• [Word and element pointing entries]:
■ ■ ■ ■
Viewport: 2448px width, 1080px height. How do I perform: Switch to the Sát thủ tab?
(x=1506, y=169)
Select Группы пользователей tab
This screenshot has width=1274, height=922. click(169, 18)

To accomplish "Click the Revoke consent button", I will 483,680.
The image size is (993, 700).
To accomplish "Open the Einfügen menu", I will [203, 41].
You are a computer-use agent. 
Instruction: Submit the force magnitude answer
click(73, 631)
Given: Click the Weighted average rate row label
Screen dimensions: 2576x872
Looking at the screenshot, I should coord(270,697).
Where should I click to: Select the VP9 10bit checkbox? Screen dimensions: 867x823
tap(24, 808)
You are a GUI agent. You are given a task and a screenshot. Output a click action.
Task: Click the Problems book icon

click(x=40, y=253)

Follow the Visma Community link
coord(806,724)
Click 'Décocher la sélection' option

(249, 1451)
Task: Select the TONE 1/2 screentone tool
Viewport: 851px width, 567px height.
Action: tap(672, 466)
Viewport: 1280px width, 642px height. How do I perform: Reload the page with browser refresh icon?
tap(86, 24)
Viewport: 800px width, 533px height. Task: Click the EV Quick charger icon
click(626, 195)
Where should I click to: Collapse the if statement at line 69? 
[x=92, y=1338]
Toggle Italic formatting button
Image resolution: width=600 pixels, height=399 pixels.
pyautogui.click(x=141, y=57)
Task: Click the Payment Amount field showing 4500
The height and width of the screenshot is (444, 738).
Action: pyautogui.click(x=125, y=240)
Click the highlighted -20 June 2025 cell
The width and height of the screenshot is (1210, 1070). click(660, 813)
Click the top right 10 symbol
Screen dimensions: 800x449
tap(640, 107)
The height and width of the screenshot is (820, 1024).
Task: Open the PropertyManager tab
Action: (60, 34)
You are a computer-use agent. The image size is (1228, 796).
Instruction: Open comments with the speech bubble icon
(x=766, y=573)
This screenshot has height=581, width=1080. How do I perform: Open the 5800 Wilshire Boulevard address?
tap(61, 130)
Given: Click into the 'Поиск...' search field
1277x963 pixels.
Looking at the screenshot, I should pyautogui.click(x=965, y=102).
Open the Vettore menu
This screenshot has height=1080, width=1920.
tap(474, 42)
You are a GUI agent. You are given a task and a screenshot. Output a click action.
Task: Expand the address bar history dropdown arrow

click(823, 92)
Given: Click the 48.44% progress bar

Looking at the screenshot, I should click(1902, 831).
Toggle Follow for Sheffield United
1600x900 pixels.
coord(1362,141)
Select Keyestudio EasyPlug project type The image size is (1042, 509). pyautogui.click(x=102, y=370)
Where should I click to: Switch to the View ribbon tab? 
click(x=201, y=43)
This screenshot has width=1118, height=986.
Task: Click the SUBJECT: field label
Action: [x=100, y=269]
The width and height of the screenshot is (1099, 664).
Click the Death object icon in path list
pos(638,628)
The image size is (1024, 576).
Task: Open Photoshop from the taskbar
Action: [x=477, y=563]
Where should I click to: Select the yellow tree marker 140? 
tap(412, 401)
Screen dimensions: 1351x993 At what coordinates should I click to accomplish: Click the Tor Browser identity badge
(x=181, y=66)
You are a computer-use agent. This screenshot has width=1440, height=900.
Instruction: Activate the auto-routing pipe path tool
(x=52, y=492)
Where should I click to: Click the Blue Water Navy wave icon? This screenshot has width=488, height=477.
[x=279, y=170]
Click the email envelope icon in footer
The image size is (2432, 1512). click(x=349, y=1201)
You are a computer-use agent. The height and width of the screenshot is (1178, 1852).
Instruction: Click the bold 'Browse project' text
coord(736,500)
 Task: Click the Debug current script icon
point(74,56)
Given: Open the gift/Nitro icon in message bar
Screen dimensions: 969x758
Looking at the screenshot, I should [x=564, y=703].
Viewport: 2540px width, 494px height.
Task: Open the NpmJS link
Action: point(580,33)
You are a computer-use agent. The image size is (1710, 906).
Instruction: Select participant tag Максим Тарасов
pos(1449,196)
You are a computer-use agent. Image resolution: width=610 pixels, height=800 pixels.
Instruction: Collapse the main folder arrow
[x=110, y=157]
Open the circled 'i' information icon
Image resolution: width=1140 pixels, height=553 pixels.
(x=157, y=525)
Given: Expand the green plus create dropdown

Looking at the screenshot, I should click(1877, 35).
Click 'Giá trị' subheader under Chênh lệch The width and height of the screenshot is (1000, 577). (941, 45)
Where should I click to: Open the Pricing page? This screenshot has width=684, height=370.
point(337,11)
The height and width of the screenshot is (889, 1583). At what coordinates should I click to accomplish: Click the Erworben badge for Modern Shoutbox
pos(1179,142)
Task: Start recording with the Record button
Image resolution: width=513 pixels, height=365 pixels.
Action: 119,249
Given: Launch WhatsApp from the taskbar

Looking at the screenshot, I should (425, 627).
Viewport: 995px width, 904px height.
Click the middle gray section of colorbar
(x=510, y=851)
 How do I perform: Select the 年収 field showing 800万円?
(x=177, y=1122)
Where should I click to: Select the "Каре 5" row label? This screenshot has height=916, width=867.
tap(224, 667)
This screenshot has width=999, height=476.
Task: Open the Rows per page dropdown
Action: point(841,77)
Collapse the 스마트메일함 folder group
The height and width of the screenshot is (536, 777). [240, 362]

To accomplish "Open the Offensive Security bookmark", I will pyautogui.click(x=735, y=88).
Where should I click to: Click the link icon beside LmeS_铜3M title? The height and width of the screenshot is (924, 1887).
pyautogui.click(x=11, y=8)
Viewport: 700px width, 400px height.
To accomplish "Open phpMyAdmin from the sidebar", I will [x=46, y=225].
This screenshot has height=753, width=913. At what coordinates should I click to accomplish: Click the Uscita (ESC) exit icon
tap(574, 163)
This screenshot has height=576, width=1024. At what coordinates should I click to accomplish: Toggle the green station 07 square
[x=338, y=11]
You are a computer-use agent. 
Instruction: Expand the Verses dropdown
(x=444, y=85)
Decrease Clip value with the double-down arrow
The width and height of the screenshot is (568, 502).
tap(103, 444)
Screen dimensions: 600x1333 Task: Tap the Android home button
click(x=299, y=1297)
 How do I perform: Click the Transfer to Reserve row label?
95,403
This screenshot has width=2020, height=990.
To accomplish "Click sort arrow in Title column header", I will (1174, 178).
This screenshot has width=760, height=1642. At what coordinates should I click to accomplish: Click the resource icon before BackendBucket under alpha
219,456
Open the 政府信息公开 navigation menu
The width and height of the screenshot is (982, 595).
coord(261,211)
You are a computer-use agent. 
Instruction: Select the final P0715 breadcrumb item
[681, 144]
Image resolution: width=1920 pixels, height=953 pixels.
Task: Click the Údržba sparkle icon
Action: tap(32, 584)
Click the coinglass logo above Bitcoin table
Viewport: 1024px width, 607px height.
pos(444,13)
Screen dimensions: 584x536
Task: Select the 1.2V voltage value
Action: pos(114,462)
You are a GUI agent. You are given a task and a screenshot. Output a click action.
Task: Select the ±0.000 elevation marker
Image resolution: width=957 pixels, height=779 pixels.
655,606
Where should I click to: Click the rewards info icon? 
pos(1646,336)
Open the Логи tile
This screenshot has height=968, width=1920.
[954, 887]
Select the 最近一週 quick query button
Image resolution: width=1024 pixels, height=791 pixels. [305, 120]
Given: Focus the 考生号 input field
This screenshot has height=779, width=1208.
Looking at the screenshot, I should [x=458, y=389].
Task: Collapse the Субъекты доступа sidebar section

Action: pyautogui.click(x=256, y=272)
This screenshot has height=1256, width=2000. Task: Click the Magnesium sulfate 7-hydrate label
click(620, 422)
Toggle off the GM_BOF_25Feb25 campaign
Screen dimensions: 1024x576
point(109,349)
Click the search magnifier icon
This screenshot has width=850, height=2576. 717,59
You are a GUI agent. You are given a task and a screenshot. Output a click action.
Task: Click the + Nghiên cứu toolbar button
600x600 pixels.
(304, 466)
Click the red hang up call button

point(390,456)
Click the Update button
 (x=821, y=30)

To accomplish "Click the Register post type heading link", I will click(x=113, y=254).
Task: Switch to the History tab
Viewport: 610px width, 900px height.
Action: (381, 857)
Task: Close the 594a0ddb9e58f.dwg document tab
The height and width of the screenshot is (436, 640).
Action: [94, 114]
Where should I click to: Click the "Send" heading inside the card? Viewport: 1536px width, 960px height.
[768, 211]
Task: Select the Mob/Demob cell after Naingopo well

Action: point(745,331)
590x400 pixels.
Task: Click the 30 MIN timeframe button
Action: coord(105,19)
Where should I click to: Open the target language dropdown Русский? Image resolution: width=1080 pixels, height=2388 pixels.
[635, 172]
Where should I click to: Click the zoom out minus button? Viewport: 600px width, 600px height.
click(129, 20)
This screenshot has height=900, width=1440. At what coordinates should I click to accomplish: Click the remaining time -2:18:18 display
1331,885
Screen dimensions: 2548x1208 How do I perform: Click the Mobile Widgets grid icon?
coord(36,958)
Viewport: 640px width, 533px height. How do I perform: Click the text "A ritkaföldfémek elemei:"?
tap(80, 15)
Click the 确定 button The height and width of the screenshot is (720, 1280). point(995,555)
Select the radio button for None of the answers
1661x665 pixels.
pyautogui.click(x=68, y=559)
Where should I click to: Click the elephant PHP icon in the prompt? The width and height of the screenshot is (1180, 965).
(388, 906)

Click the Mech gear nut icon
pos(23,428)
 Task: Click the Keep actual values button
■ ■ ■ ■
• [Written exercise]:
Report every line above that contains the string "dropdown", matching case exactly.

• [Complete response]:
Task: Expand the address bar history dropdown arrow
Given: Expand the green plus create dropdown
Task: Open the Rows per page dropdown
Instruction: Expand the Verses dropdown
Where should I click to: Open the target language dropdown Русский? Image resolution: width=1080 pixels, height=2388 pixels.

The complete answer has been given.